Views and news on peace, justice and reconciliation in Africa




Up for grabs?

By Boanaventura K. Lemana (1,439 Words)

Foreigners are moving into Mozambique in droves-attracted by cheap and fertile land - and the fuzzy regulations surrounding its acquisition. Ordinary Mozambicans complain that the land-grabbing craze has left them despondent strangers in their own country - but are too timid to act. They accuse the government of letting the wolves loose on them.

To go through the international media's coverage of Mozambique is to come head on with despondency and ridicule. Sample the following headlines from British, American and Canadian publications: "Mozambique for sale ; Thieves steal Maputo Airport's lights; Boar farmers stream into Mozambique".

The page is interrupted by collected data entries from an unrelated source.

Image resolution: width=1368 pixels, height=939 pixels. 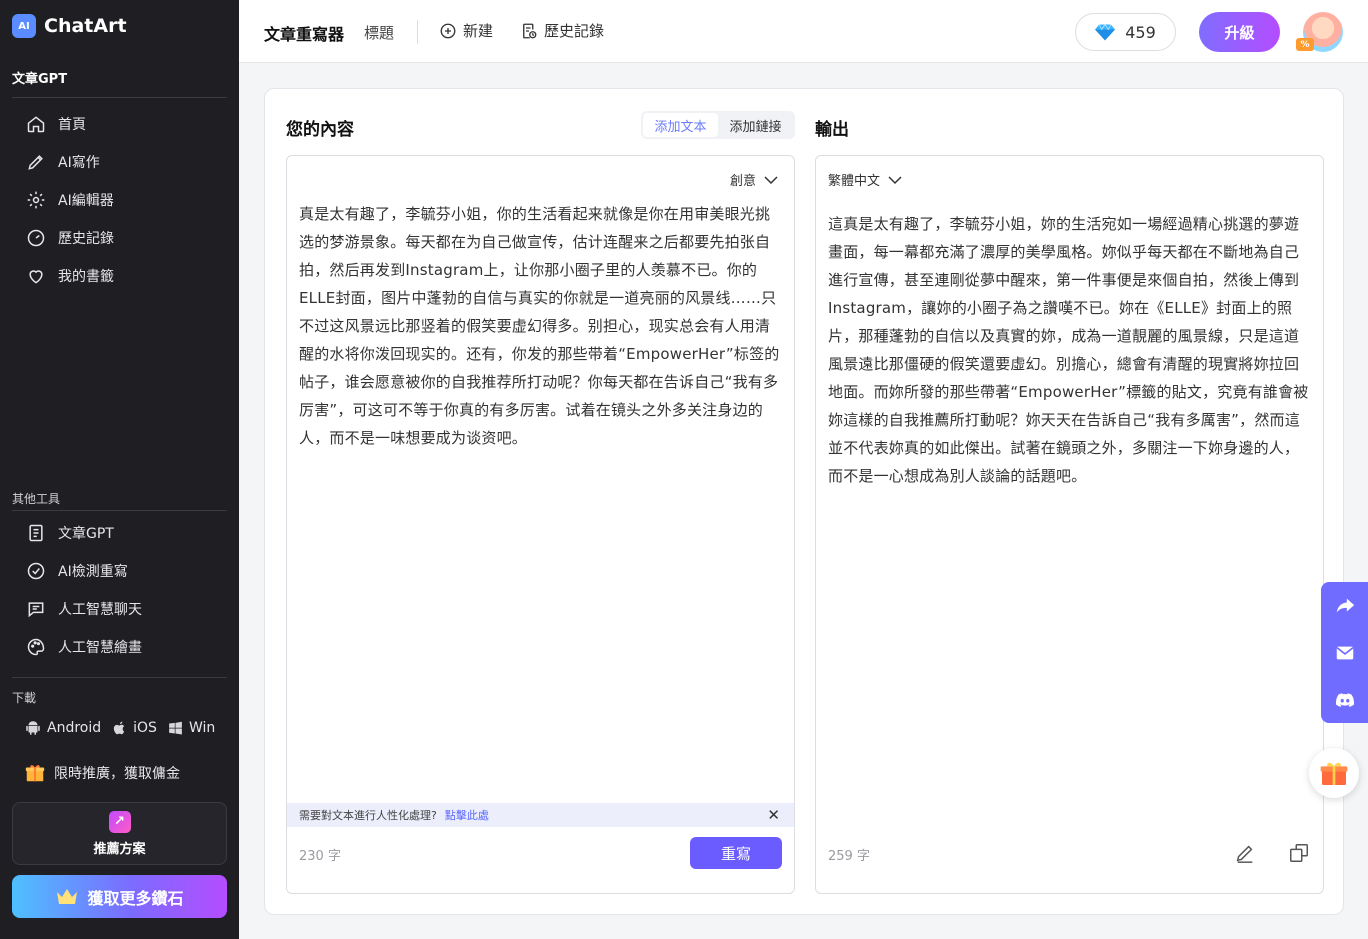 What do you see at coordinates (40, 80) in the screenshot?
I see `sidebar-section-title: 文章GPT` at bounding box center [40, 80].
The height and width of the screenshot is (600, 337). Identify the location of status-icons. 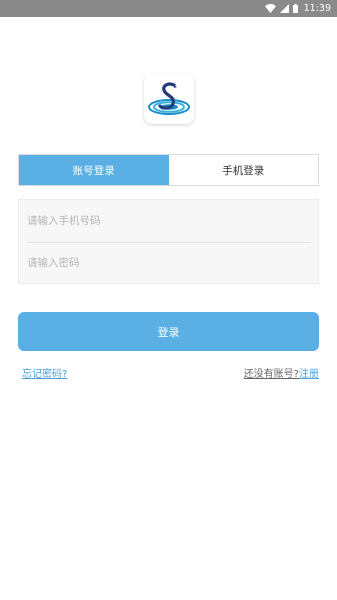
(281, 8).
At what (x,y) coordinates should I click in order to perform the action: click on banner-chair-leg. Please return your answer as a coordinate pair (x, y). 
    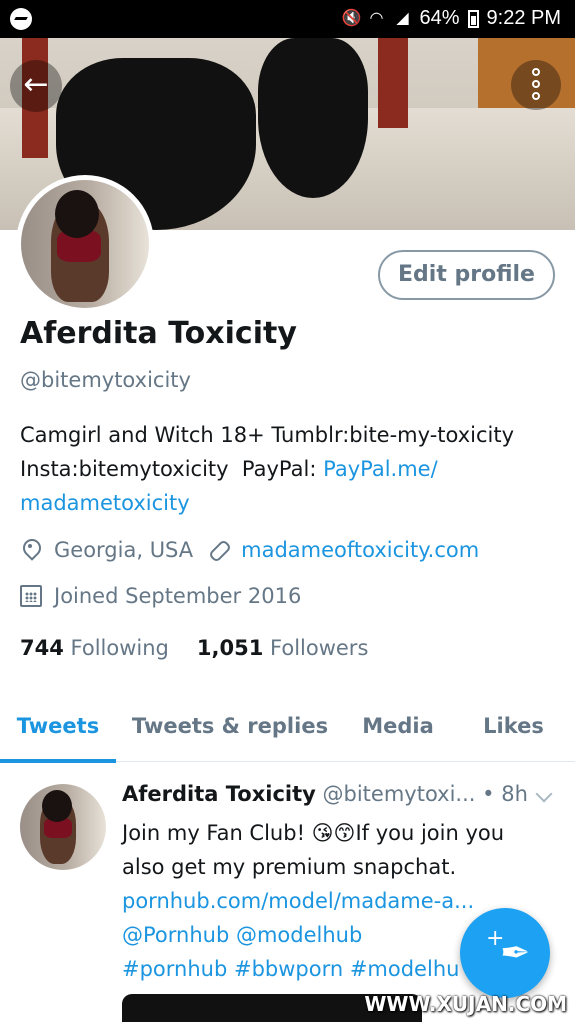
    Looking at the image, I should click on (393, 83).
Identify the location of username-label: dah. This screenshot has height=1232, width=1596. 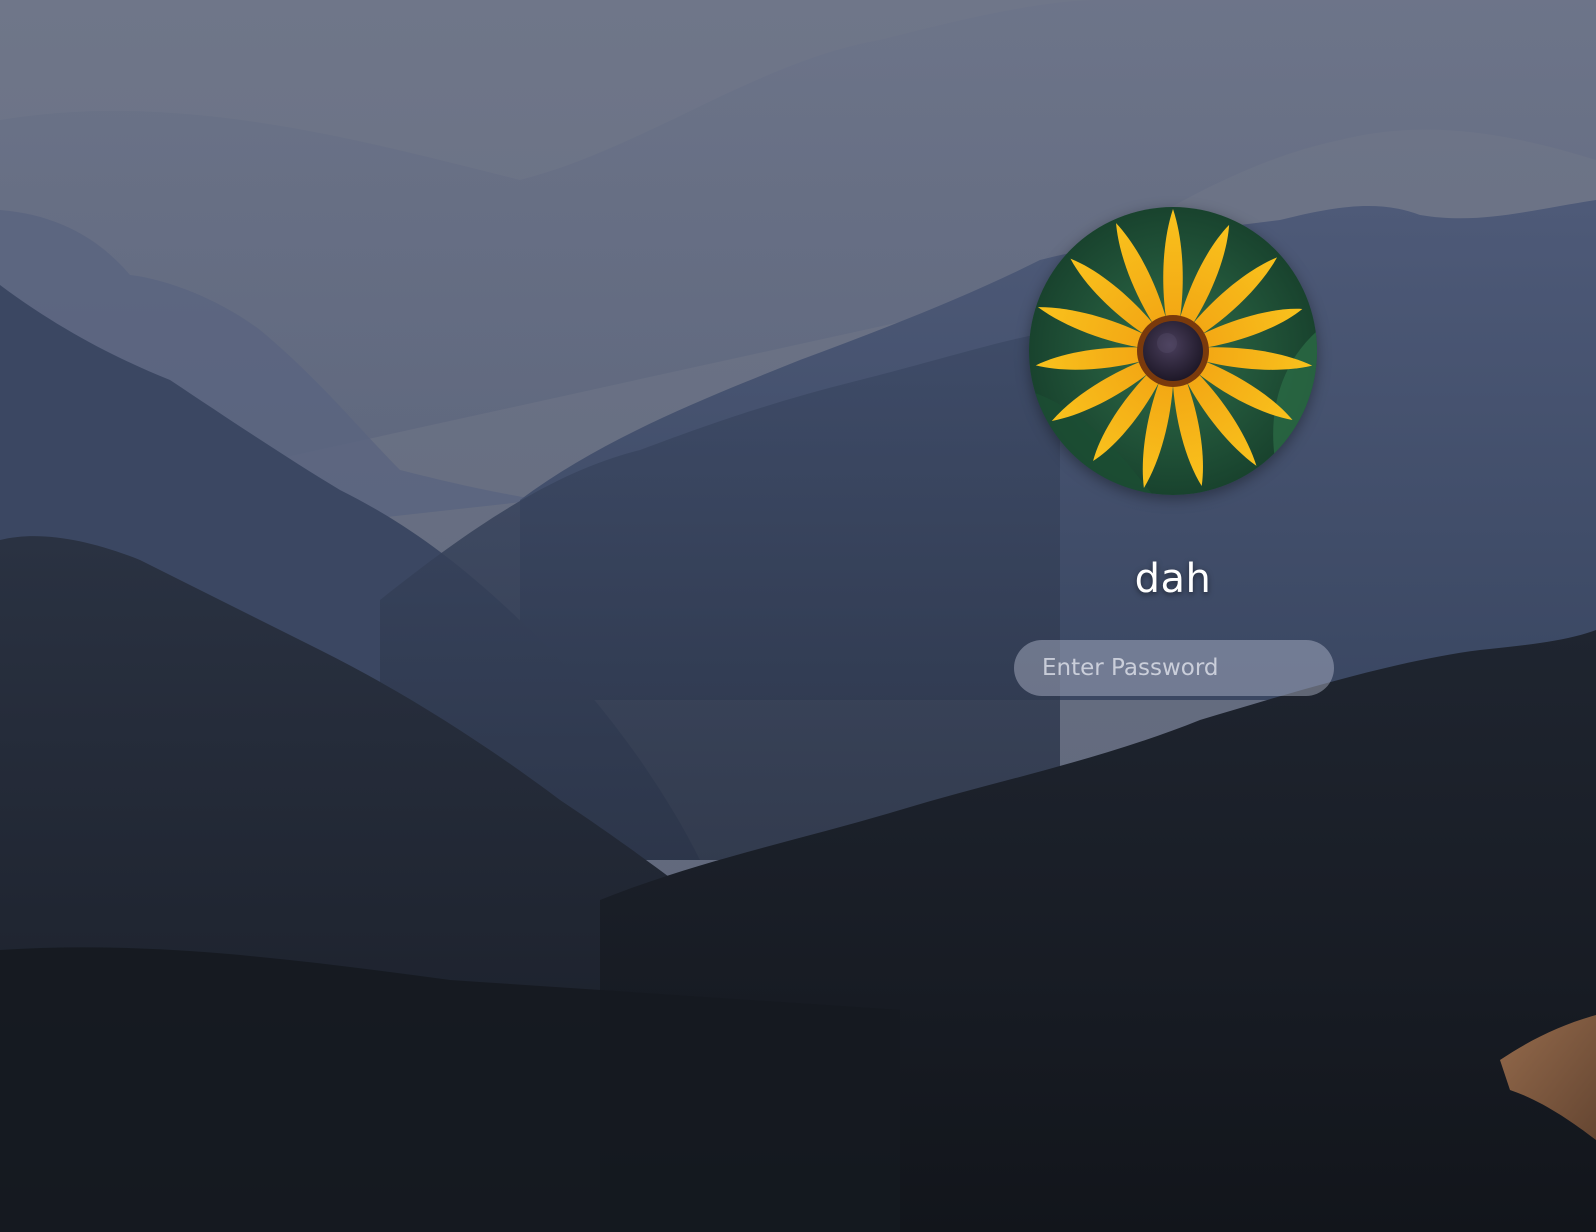
(1173, 579).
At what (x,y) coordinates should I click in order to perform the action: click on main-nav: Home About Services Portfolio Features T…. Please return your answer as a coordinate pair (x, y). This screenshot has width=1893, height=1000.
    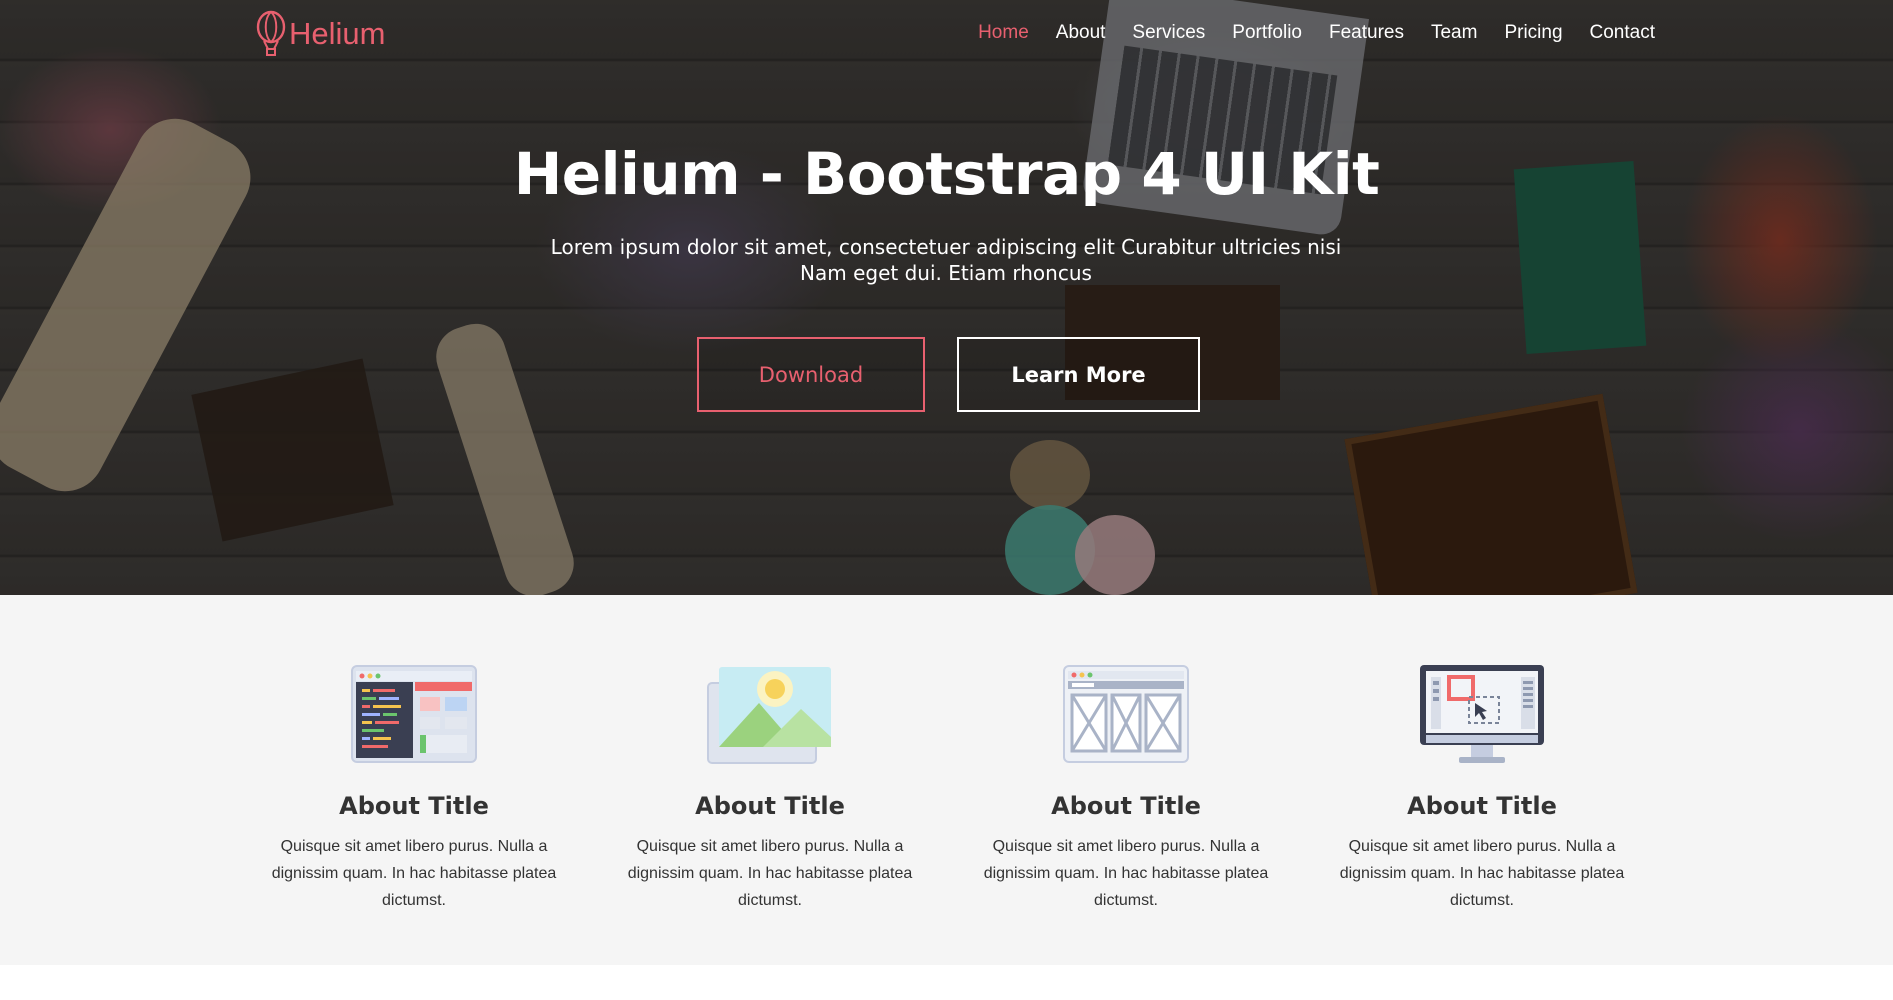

The respected London-based publication, New African recently carried a letter to the editor by a Welshman who worked in Mozambique bemoaning the death of democracy in the country under Frelimo and Renamo chieftains.

To be sure, the current Mozambican government has forgotten the electorate and largely serves the interests of Frelimo, the ruling party, and , in equal measure, those of latter-day fortune-hunters insearch of loot and booty.

The thousands upon thousands of foreigners who are settting base in Mozambique are driven by the instinct of acquisistion that largely stems from the belief that Mozambique's leadership is corrupt and therefore the country is up for grabs.

For them, Mozambique is a new frontier to be looted and, like American frontiersmen in the 1800s, they are rewarded with large tracts of fertile land - snapped up from the very noses of native Mozambicans.

To take away land from the natives and sell it to foreigners is to deny the poor in Mozambique their first right to a livelihood. Land has been a communal resource in this country and the move towards making it a private resource is turning Mozambicans strangers in their own country.

The white farmers - Mozambique's new "frontiersmen" from South Africa - are flocking into the country, especially the northern province of Niassa, as a result of an agreement reached between the government of Mozambique and South Africa.

Some people are worried that the white settlers in Mozambique are running away from the Mandela-led government in South Africa. Such talk as "lions and sheep are not meant to live together" -attributed the settlers - lends credence to the belief that the whites have not shed their supremacist jingoism yet.

Does Mozambique really need such "investors" who are cloaked in racial bigotry from head to toe? And is it far-fetched to imagine that such people could one day start demanding a white homeland in Mozambique? Already, some Mozambicans are murmuring that some privatised companies give preference to white employees. Indeed, such signs as, "Private beach, natives not allowed" are not uncommon. in Mozambique's 2,500-mile coastline. When Mozambicans ask for some explanation, property owners wave their land titles deeds.

Even after the peaceful transition in South Africa to a multi-racial society, lots of Afrikaners still clamour for a separate white state in South Africa. Could this be the reason the Mandela government is trying to export them to Mozambique? It behoves the government of Joachim Chissano to weigh carefully the advantages of bringing in droves of Afrikaner farmers to the country against the long-term damage this will do the country.

Another disquieting issue concerns police brutality. A pity that the government seems unmoved by prevalent misuse of police powers - an issue that could easily blow out of hand and re-ignite civil strife. Mozambican police, far from protecting people and property, have become torturers, maiming and even killing at the slightest excuse.

Police stations and prisons have become torture and/or death chambers. Little wonder, Mozambicans prefer to give the police such a wideberth! At a soccer match at Manava Stadium in Maputo last July, for instance, police clubbed an excited spectator to death.

Despite the picture of a country wallowing in desperation, there is some hope yet for Mozambique. Not all is lost. But that light at the end of the tunnels needs to be taken good care of lest it flickers out. This will require that the current leadership must commit itself to placing the interest of the country before that of the party and the individual.

Foreign investments are, to be sure crucial to the country's development. But foreign investors must not be allowed to ride roughshod over the native Mozambican's rights as is happening at present.

A free market economy must not be equated with the sort of Wild West laissez-faire that is being witnessed in the country. Free market economics must also ensure there are real freedoms for the Mozambicans particularly the right to ownership and compensation if they agree to sell what they own.

As for the policeforce, there are far too many unqualified officers whose only training seems to be knowing how to fire an AK-47 assault rifle aimlessly. A good starting point would be to train the police officers and remove the bad apples from their midst.

There is a lesson to be learnt from the African proverb that, "It takes a village to raise a child". It will take Mozambicans of all backgrounds - Frelimo and opposition; white and black - to develop a plan of action to stem the problem of land grabbing in Mozambique by foreigners.